Action item –
Pull out every line below that holds the word "will".

Stored data:
↓↓↓
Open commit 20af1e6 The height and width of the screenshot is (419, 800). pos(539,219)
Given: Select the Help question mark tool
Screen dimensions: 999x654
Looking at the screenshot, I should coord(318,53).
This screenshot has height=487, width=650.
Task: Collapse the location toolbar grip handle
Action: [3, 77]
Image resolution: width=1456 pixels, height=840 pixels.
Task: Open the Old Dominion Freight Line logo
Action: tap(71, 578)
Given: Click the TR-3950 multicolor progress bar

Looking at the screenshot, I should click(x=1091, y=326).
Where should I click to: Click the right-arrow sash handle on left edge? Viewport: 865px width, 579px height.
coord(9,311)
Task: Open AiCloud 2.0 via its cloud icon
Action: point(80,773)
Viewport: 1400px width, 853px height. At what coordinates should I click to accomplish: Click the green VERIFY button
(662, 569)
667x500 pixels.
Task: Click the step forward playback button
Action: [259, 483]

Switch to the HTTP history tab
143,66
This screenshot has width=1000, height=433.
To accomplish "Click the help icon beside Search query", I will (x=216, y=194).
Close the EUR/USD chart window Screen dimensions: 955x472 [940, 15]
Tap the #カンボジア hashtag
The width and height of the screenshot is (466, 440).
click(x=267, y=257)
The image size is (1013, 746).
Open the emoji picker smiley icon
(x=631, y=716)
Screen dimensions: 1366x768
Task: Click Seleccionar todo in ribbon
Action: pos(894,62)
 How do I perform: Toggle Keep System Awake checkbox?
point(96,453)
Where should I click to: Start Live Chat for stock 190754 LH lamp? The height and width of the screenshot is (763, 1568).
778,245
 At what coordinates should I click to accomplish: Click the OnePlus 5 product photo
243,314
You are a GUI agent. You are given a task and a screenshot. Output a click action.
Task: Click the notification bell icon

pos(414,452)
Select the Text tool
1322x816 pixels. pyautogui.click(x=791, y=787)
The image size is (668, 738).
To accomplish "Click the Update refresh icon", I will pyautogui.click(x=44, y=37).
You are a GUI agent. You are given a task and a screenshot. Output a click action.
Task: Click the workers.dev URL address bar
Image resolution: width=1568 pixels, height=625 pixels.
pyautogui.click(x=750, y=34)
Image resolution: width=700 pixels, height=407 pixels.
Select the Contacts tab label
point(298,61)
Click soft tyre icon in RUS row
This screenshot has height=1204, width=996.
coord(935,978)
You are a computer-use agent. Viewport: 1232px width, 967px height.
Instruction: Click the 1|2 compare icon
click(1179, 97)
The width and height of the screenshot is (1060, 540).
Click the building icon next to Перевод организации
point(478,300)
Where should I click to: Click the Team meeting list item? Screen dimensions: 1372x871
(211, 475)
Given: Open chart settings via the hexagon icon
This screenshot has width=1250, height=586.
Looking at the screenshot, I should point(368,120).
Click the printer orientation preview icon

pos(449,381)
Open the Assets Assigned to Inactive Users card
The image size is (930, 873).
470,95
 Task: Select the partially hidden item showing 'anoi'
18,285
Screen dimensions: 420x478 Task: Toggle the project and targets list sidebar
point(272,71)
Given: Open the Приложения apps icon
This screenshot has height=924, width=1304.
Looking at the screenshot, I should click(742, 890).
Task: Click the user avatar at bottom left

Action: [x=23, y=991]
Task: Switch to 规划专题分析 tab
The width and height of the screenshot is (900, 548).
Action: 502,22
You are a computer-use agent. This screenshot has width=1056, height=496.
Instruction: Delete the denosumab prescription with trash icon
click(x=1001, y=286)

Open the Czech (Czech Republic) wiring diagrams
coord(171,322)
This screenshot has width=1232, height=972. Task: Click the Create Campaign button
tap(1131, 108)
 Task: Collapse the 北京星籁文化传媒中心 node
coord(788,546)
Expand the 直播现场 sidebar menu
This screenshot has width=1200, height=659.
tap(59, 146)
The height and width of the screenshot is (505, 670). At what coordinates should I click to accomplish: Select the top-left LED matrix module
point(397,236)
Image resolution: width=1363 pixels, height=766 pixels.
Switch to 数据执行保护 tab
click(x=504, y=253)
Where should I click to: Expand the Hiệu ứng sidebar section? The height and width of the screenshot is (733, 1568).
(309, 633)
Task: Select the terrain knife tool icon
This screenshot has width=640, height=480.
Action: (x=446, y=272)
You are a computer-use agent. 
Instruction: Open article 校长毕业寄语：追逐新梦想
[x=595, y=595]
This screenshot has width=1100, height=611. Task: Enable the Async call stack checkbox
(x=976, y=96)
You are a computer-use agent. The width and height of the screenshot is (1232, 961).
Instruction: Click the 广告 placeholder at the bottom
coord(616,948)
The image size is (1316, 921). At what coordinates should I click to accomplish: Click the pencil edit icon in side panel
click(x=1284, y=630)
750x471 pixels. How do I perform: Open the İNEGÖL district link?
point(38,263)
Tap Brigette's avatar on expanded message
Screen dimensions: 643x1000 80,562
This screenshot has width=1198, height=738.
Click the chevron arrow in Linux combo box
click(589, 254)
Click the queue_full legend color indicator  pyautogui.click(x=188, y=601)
↑↑↑
Exercise response –
To accomplish "Click the help icon beside Search query", I will (x=216, y=194).
To accomplish "Click the Update refresh icon", I will pyautogui.click(x=44, y=37).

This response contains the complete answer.